## START Document excerpt

Were I building a library, this might be the direction I'd take things.
They're two incompatible generalizations, and you have to decide which is
more important to you.

For instance, you can generalize from arrows into categories (with objects in
*):

class Category (~>) where
id  :: a ~> a
(.) :: (b ~> c) -> (a ~> b) -> (a ~> c)

And, of course, from this, you get the usual meanings for (->):

instance Category (->) where
id x = x
(f . g) x = f (g x)

An example of a Category that isn't an Arrow (I think) is:

newtype Op (~>) a b = Op { unOp :: b ~> a }

instance Category (~>) => Category (Op (~>)) where
id = Op id
-- (.) :: (b <~ c) -> (a <~ b) -> (a <~ c)
(Op f) . (Op g) = Op (g . f)

type HaskOp = Op (->)

(Why is this even potentially useful? Well, if you define functors with
reference to what two categories they relate, you get (pardon the illegal
syntax):

map :: (a ~1> b) -> (f a ~2> f b)

Which gives you current covariant endofunctors if (~1>) = (~2>) = (->), but it
also gives you contravariant endofunctors if (~1>) = (->) and (~2>) = Op
(->). Is this a useful way of structuring things in practice? I don't know.)

Now, going the (.) = map route, one should note the following Functor
instance:

instance (Arrow (~>)) => Functor ((~>) e) where
-- fmap :: (a -> b) -> (e ~> a) -> (e ~> b)
fmap f g = arr f <<< g

So, in this case (.) is composition of a pure function with an arrow, but it
does not recover full arrow composition. It certainly doesn't recover
composition in the general Category class above, because there's no operation
for lifting functions into an arbitrary Category (think Op: given a function
(a -> b), I can't get a (b -> a) in general).

(At a glance, if you have the generalized Functors that reference their
associated Categories, you have:

map (a ~1> b) -> (e ~3> a) ~2> (e ~3> b)

## END Document excerpt
## START Dataset entries

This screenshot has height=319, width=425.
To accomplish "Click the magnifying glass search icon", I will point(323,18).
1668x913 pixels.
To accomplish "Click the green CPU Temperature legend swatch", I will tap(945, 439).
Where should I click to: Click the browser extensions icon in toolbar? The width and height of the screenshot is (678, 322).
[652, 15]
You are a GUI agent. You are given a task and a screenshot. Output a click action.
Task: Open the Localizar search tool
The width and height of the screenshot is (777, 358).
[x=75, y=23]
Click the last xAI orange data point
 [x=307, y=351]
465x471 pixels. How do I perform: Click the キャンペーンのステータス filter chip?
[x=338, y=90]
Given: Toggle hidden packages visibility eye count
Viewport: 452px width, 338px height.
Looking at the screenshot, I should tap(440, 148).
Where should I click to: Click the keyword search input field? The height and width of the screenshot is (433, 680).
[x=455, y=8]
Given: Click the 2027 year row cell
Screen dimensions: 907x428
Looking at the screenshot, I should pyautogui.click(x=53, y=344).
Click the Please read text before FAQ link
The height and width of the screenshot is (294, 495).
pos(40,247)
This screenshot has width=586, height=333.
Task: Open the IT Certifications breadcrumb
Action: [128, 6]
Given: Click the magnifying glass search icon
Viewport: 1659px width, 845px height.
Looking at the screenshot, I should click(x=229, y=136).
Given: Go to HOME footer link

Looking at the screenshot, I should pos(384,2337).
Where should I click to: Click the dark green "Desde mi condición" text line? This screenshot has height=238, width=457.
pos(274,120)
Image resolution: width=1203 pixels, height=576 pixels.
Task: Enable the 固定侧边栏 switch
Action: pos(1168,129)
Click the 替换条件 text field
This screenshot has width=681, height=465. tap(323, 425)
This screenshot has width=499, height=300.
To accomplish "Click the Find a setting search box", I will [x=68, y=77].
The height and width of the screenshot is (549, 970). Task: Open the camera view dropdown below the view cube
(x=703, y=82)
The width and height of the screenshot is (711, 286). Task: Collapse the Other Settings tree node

## END Dataset entries

◆ **Work to complete**:
1. Retype the passage on categories and arrows in full, word for word.
2. Echo the lines of the entries verbatim, starting at the line containing "1668x913 pixels." and ending at the line containing "[x=455, y=8]", with both of those lines included.

◆ **Solutions by task**:
1.
Were I building a library, this might be the direction I'd take things.
They're two incompatible generalizations, and you have to decide which is
more important to you.

For instance, you can generalize from arrows into categories (with objects in
*):

class Category (~>) where
id  :: a ~> a
(.) :: (b ~> c) -> (a ~> b) -> (a ~> c)

And, of course, from this, you get the usual meanings for (->):

instance Category (->) where
id x = x
(f . g) x = f (g x)

An example of a Category that isn't an Arrow (I think) is:

newtype Op (~>) a b = Op { unOp :: b ~> a }

instance Category (~>) => Category (Op (~>)) where
id = Op id
-- (.) :: (b <~ c) -> (a <~ b) -> (a <~ c)
(Op f) . (Op g) = Op (g . f)

type HaskOp = Op (->)

(Why is this even potentially useful? Well, if you define functors with
reference to what two categories they relate, you get (pardon the illegal
syntax):

map :: (a ~1> b) -> (f a ~2> f b)

Which gives you current covariant endofunctors if (~1>) = (~2>) = (->), but it
also gives you contravariant endofunctors if (~1>) = (->) and (~2>) = Op
(->). Is this a useful way of structuring things in practice? I don't know.)

Now, going the (.) = map route, one should note the following Functor
instance:

instance (Arrow (~>)) => Functor ((~>) e) where
-- fmap :: (a -> b) -> (e ~> a) -> (e ~> b)
fmap f g = arr f <<< g

So, in this case (.) is composition of a pure function with an arrow, but it
does not recover full arrow composition. It certainly doesn't recover
composition in the general Category class above, because there's no operation
for lifting functions into an arbitrary Category (think Op: given a function
(a -> b), I can't get a (b -> a) in general).

(At a glance, if you have the generalized Functors that reference their
associated Categories, you have:

map (a ~1> b) -> (e ~3> a) ~2> (e ~3> b)

2.
1668x913 pixels.
To accomplish "Click the green CPU Temperature legend swatch", I will tap(945, 439).
Where should I click to: Click the browser extensions icon in toolbar? The width and height of the screenshot is (678, 322).
[652, 15]
You are a GUI agent. You are given a task and a screenshot. Output a click action.
Task: Open the Localizar search tool
The width and height of the screenshot is (777, 358).
[x=75, y=23]
Click the last xAI orange data point
 [x=307, y=351]
465x471 pixels. How do I perform: Click the キャンペーンのステータス filter chip?
[x=338, y=90]
Given: Toggle hidden packages visibility eye count
Viewport: 452px width, 338px height.
Looking at the screenshot, I should tap(440, 148).
Where should I click to: Click the keyword search input field? The height and width of the screenshot is (433, 680).
[x=455, y=8]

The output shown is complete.